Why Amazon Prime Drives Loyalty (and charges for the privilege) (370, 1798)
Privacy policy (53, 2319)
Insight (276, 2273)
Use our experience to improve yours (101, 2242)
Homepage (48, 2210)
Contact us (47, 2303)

About this task: Please reproduce the records exactly, without leaving any out.

Result:
Why Amazon Prime Drives Loyalty (and charges for the privilege) (370, 1798)
Privacy policy (53, 2319)
Insight (276, 2273)
Use our experience to improve yours (101, 2242)
Homepage (48, 2210)
Contact us (47, 2303)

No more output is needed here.